- **Try it**
Among the lines below, count those with "agent". Give only the number.

[Source records]
□ □ □

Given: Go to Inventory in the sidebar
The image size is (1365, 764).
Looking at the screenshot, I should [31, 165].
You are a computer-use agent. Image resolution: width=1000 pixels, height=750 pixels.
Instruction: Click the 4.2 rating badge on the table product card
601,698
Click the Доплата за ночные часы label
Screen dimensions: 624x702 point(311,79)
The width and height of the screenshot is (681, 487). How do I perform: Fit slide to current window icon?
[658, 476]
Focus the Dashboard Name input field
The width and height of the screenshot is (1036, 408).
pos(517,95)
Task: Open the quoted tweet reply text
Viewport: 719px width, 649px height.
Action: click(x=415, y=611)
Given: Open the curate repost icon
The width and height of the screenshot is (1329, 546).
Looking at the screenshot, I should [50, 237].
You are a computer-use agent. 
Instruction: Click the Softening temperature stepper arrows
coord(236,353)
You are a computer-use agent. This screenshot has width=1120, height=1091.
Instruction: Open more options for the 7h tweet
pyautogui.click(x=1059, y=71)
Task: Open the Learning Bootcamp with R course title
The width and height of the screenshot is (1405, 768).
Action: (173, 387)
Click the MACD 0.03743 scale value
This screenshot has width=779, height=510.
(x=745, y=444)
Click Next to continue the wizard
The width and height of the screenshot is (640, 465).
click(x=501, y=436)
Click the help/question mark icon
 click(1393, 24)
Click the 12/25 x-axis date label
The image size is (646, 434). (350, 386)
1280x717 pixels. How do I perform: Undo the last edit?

□ □ □

- **Finished task**
3